手書きの歓迎メッセージを壁に貼り、トランプ米大統領の訪中歓迎と中国人権への関心を訴える吉林省の人権活動家たち。2026年5月14日、中国・北京。(陳情者より提供)
当局「問題ない中国」演出へ神経尖らす

中国当局が反体制派に警告 「SNSも取材も禁止」「褒めるのも批判もダメ」

中国では、外国首脳の訪問や大型政治行事のたびに、陳情者や政府批判者への監視が強化される。今回も、トランプ大統領の北京訪問に合わせ、各地で厳戒態勢が敷かれた。

北京、上海、江蘇、湖北の人権活動家や陳情者らは本紙に対し、「海外メディアの取材を受けるな」「SNSで発言するな」「北京へ行くな。従わなければ拘束する」「中米関係や中国指導部に関する話題には触れるな。たとえ中国指導部を褒める内容でも駄目だ」などと公安から警告を受けたと語った。

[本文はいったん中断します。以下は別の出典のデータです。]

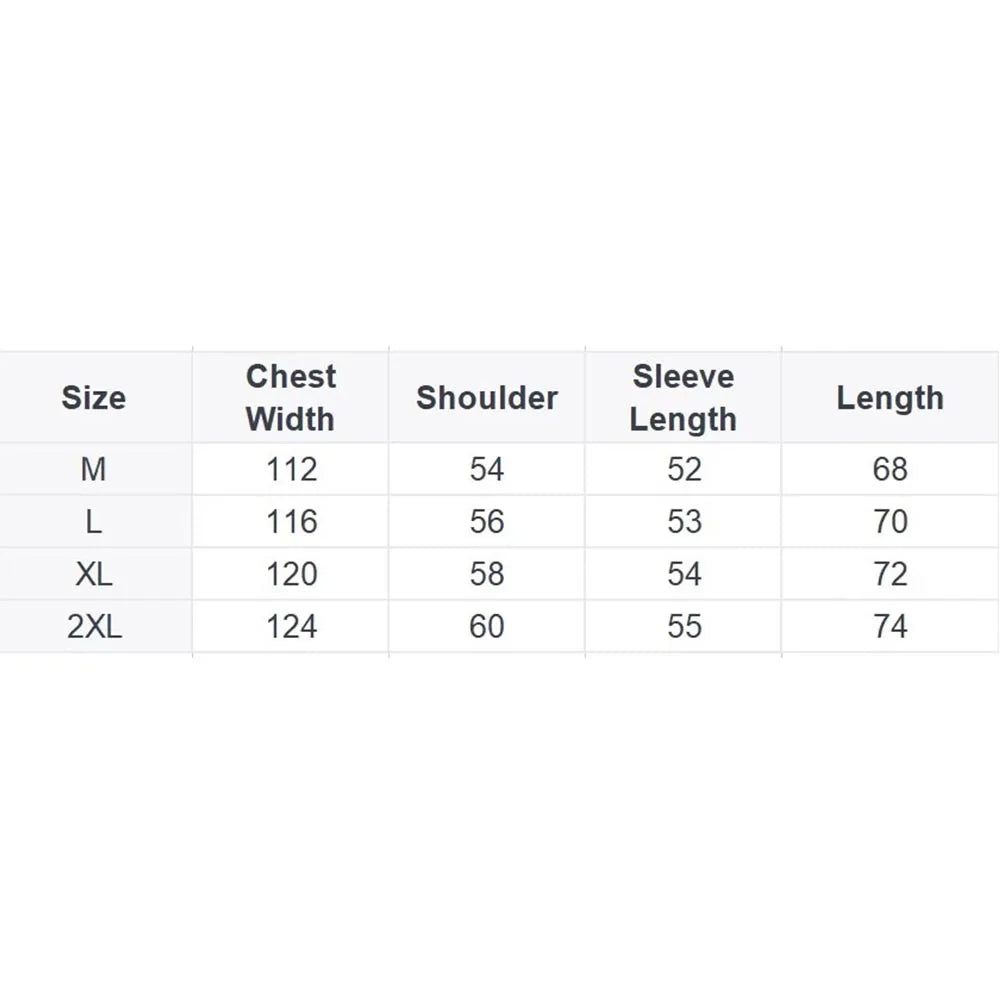Click sleeve length value 52 for size M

その一方、トランプ氏の訪中にあわせ、北京市内では手書きの歓迎メッセージを掲げ、「中国の人権問題を見てほしい」と訴える陳情者も現れた。当局は抗議の拡大を警戒し、100人以上の陳情者を拘束。しかし、警察施設では「トランプ万歳」「中国の人権を見てほしい」と叫ぶ声が響いていた。